October 18, 2010

Uppsala'da Sonbahar


Burda sonbahar tanımı azıcık farklı. Aslında kış bana göre bildiğin, sabahları -2 derece ama kar yağmadığı ve güneş olduğu sürece sonbahar diyo isveçliler. Kara kara düşünüyorum -20 lerde nasıl hayatta kalıcam diye. Hali hazırda lahana gibiyim çünkü. Bisiklet sürerken bazı bazı ellerimi hissetmiyorum, güya çift eldiven takıyorum.



Üşümekten yoruluyorum bazen (üşüyoruz reyizz CcC). Ama buranın doğası o kadar güzel ki, gene de soğuğa nanik yapabiliyor insan.
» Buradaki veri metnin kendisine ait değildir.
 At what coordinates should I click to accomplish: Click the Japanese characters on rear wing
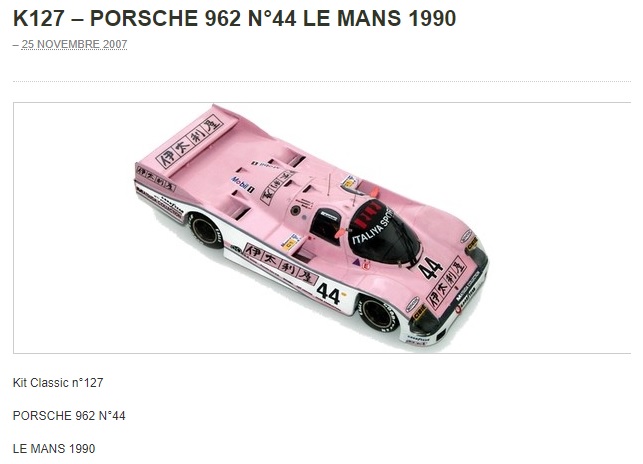189,142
Dün harika bi pazar günüydü, evet sabah -3 dereceydi ama güneş olan hergün için hoplak zıplak ortalarda gezinebiliyorum. Bizim bölümden, fotoğrafçı arkadaşımla sabahın köründe kaldığımız yurdun hemen arkasındaki ormana gittik. Kocaman bir orman, bi de minik ağaçtan evler var her yerde. 


Ormanın dışında böyle kocaman yürünecek yollar da mevcut, kocaman alanlar. Kendimi resmen bi film sahnesinde hissettim. Aynı "Everything is Illuminated " filmindeki gibi. Beriki evde yaşlı kadını bulucaz, bize tarçınlı çayla, püsküüüt ikram edecek hissiyatı...


Arkadaşın envai çeşit objektifi, tripodu herşeyi tastamam. 200 mm objektifiyle bu kuşileri çektim ben de, çok zevkli! Türünü bilmiyorum malesef. Bu arada kuşları uçarken çekmek çok zahmetli iş, denedim, beceremedim. Daha artistik, kocaman objektif gerekiyor, neredeyse benim ağırlığım kadar. Ben daha anca iso, aperture, shutter seviyesindeyim tabi. Ehehehe


İlerde baktık bi at çiftliği var, oraya gidelim atları çekelim dedik. 


Böyle böyle sonbahar geldi. Buralar bi iki aya karla kaplancak asıl o zaman seyreylicem gümbürtüyü. Tırsıyorum kıştan evet...

2 comments:

Aerial said...

küçük karga çekmişin sen :) şimdilerde istanbulda sürüyle geçiyorlar tepemizden. sesi en güzel karga bu! diğerleri çok çirkin sesli

Semizcikin Bloğu said...

Hehe, duyamadım sesini =). ama çok fena bakıolardı bana, ne çekiosun hemşerim diye.